California community college trustees are entrusted with making sure districts meet the needs of the community. They help shape a district’s goals and review policies, but since 1978, they have not had control over revenues – the state does.

Carlos Puma/California Watch Copper Mountain is the second-smallest district in the state, with 3,000 students enrolled last year. 

The local community college district structure is in some ways a vestige of a different California.

The Little Hoover Commission, an independent state oversight agency, noted in a February 2012 report that the passage of Proposition 13 in 1978 transferred control over revenues from local elected community college boards of trustees to the state, stripping governing boards of what some say was their essential power.
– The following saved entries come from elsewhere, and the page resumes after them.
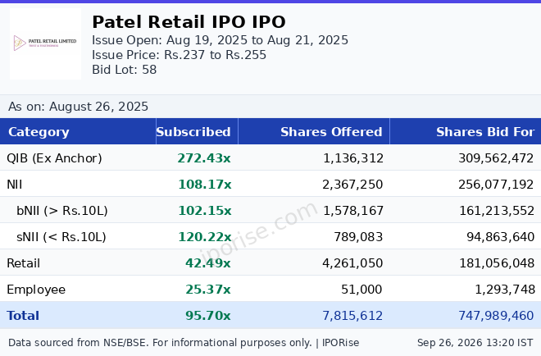This screenshot has height=356, width=541.
Task: Select the QIB (Ex Anchor) row label
Action: pyautogui.click(x=55, y=158)
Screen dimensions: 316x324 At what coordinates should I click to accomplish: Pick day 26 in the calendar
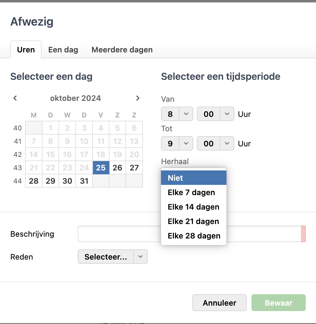[x=117, y=168]
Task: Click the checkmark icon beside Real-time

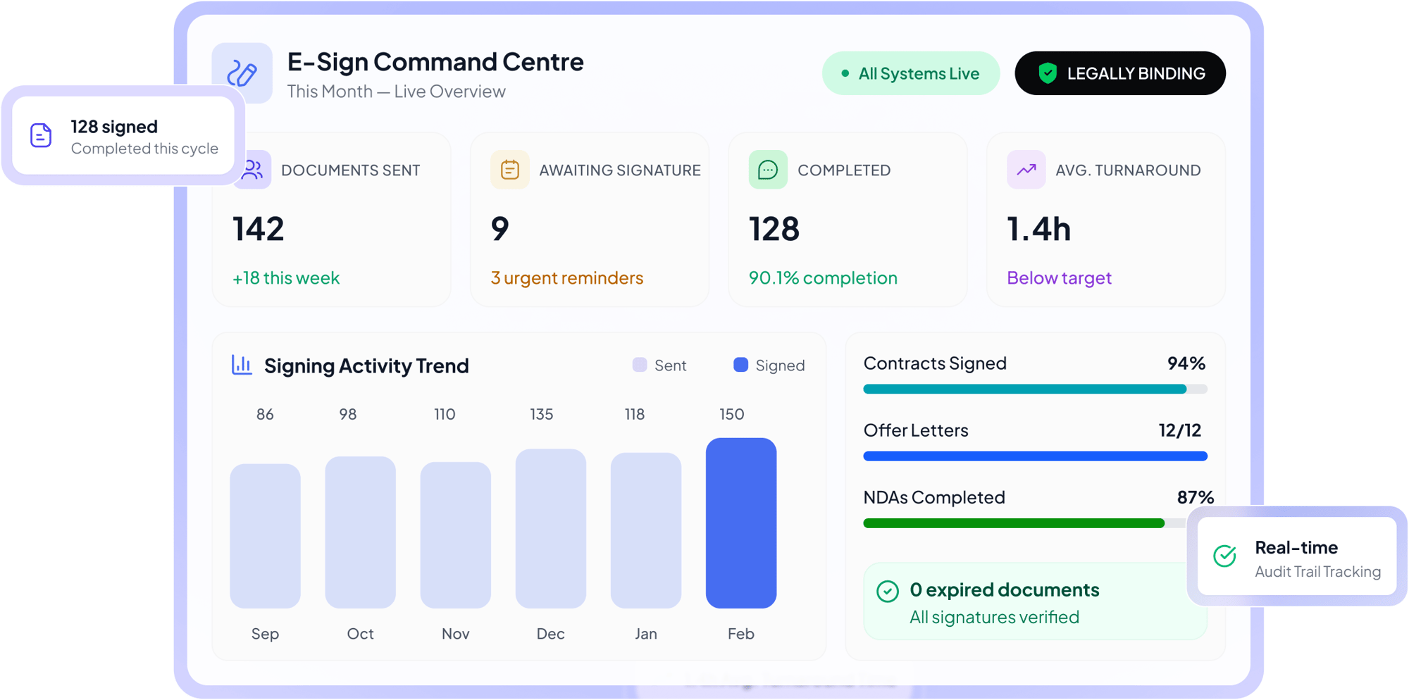Action: pos(1225,556)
Local districts don’t set student fees; the Legislature does.

And while students used to need a permit to attend a community college in another district, since 1988, they’ve been free to attend any college in the state they choose, raising questions about the need for district boundaries at all.

A quarter of community college students attended colleges outside of their district in fall 2010, and more than 100,000 – about 7 percent – attended classes in multiple districts at the same time, according to state data.

Community college trustees are entrusted with making sure the districts meet the needs of the community. They help shape the district’s goals, and they review policies, sometimes updating or changing them – all in consultation with stakeholders such as faculty, staff and students.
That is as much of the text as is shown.